2003 Ct. Sup. 4048
No. CV02-034 71 07 SConnecticut Superior Court, Judicial District of Danbury at Danbury
March 24, 2003
MEMORANDUM OF DECISION
WHITE, JUDGE.
FACTS
On September 23, 2002, the plaintiffs, Christine Olsen, et al., who are citizens of Sherman, Connecticut, appealed from the decision of the defendant, Dennis Witzke, the Town of Sherman tree warden, to remove an oak tree located on Evans Hill Road in Sherman. According to the plaintiffs’ complaint, in May 2002, a large limb fell from the tree whereupon the defendant inspected it, deemed it hazardous and posted it for removal pursuant to General Statutes § 23-59. A public hearing followed on September 7, 2002, at which the plaintiffs objected to the potential removal. On September 10, 2002, the defendant rendered a final decision to remove the tree. The plaintiffs, who are appearing pro se, filed the appeal on September 23, 2002.
On October 23, 2002, the defendant filed a motion to dismiss, accompanied by a memorandum in support. On November 8, 2002, the plaintiffs filed an objection and a memorandum in opposition to the motion to dismiss.
DISCUSSION
“A motion to dismiss shall be used to assert lack of jurisdiction over the subject matter, `essentially asserting that the plaintiff cannot as a matter of law and fact state a cause of action that should be heard by the court.'” Kizis v.
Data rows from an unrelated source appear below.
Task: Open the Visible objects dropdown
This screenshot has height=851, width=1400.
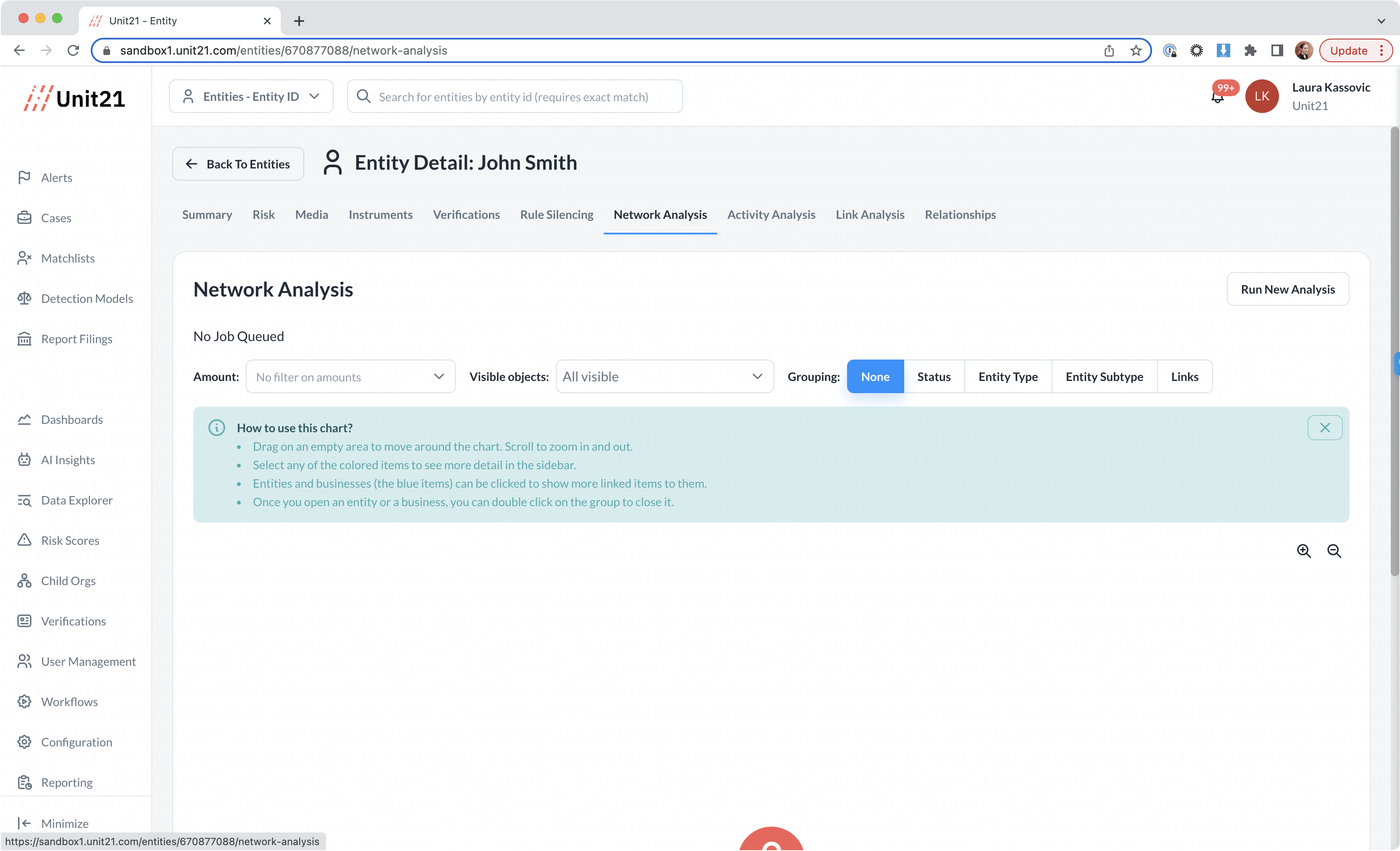Action: (663, 377)
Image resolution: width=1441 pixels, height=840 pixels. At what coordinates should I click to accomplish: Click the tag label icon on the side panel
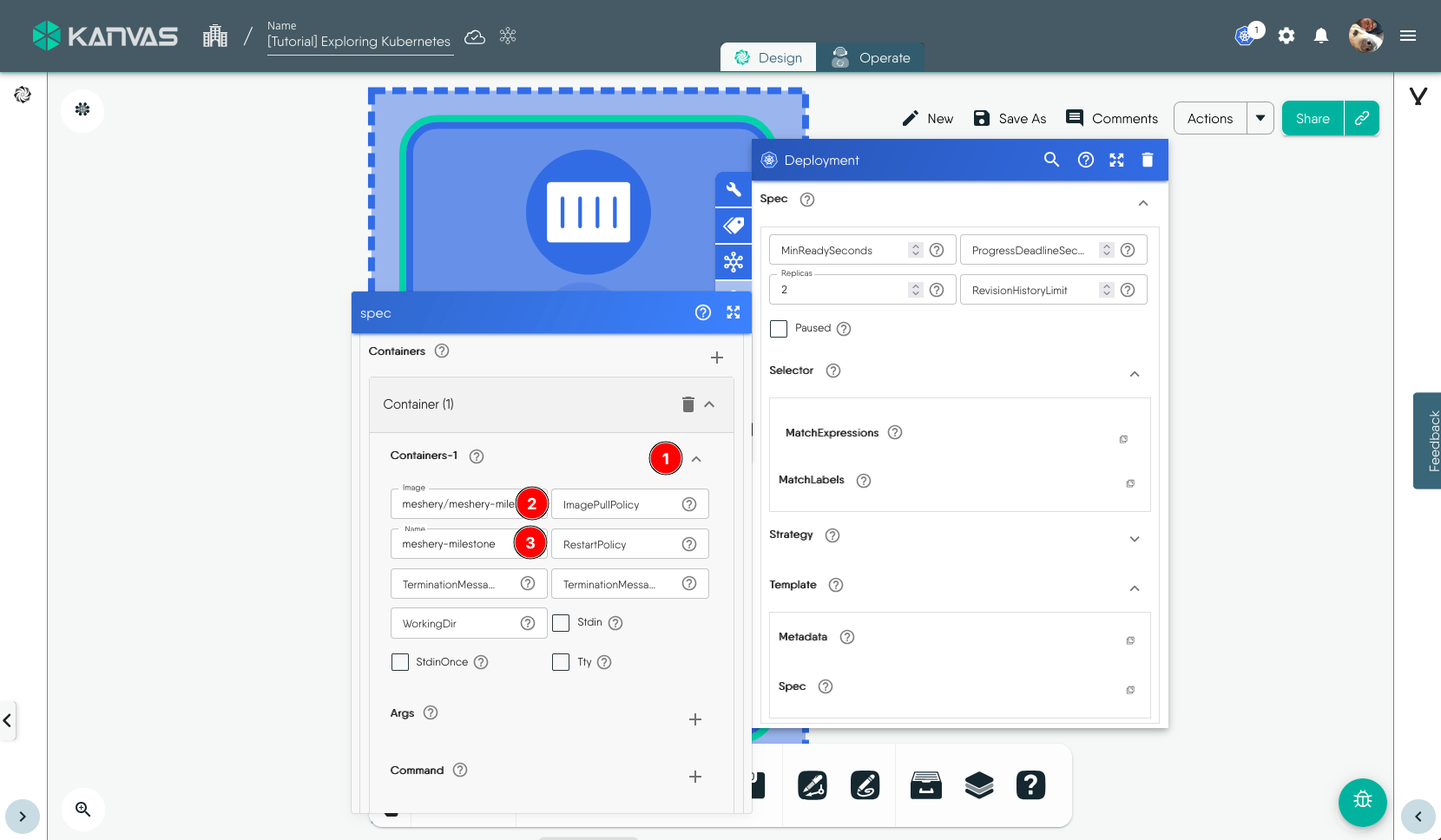pos(734,226)
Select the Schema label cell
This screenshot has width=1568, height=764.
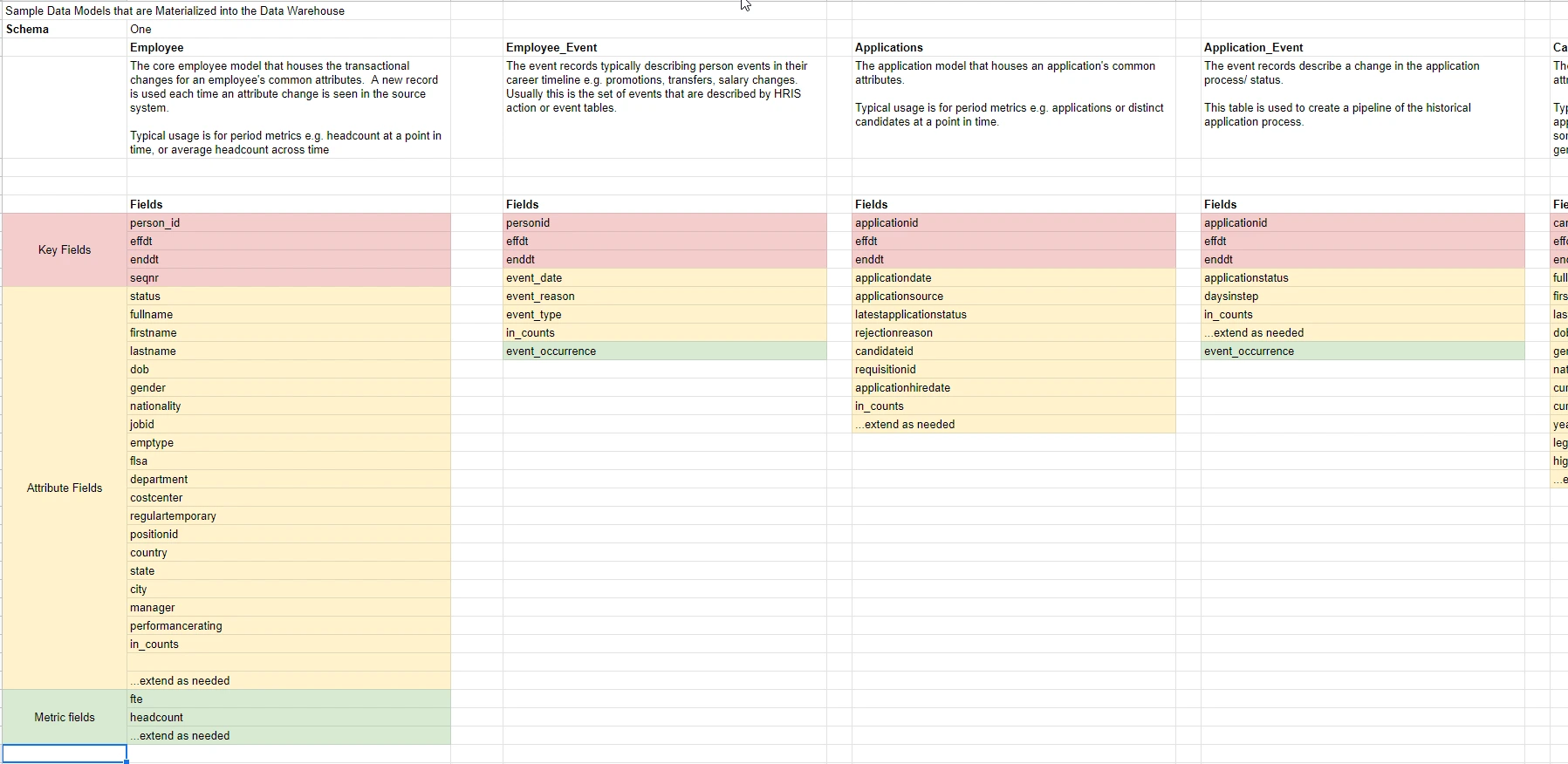(65, 29)
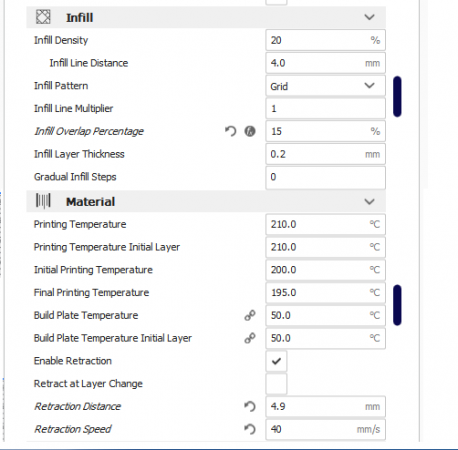Click the Material section header title
Screen dimensions: 458x450
90,202
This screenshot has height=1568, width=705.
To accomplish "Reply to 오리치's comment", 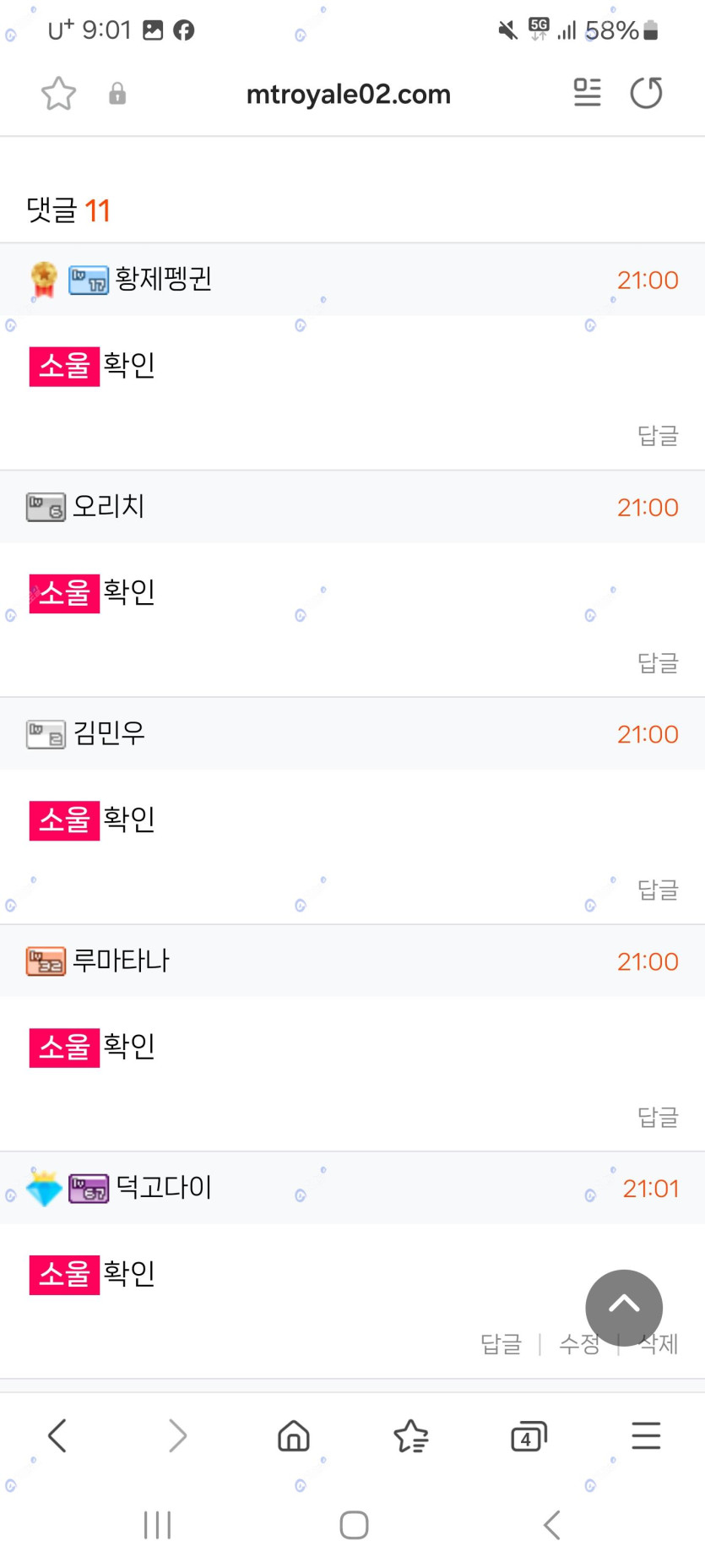I will click(x=658, y=663).

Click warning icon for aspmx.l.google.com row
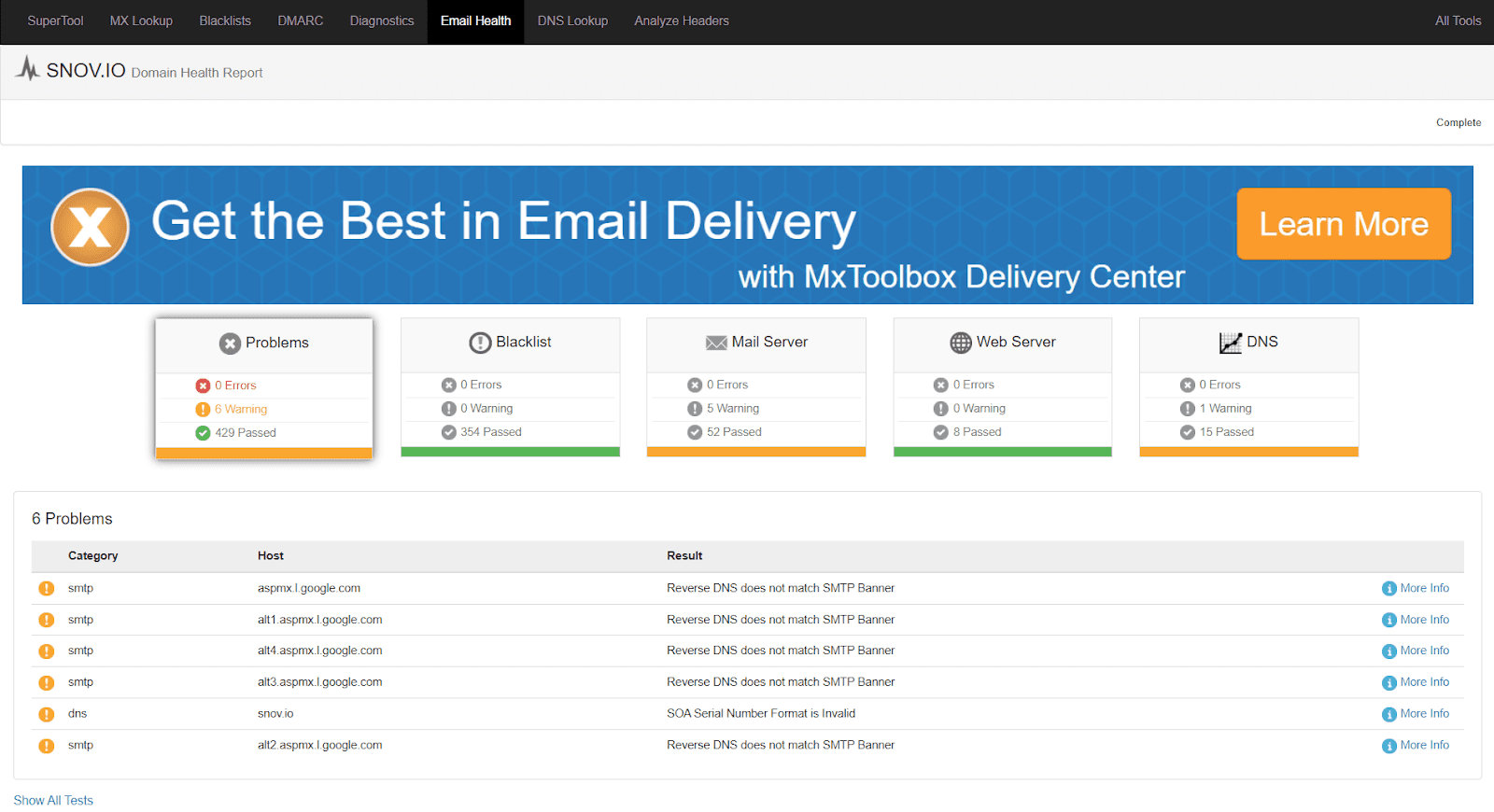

Morse Diesel International, Inc., 260 Conn. 46, 51, 794 A.2d 498 (2002). “It is well established that [i]n ruling upon whether a complaint survives a motion to dismiss, a court must take the facts to be those alleged in the complaint, including those facts necessarily implied from the allegations, construing them in a manner most favorable to the pleader.” (Internal quotation marks omitted.) Ganim v. Smith Wesson Corp., 258 Conn. 313, 326, 780 A.2d 98 (2001).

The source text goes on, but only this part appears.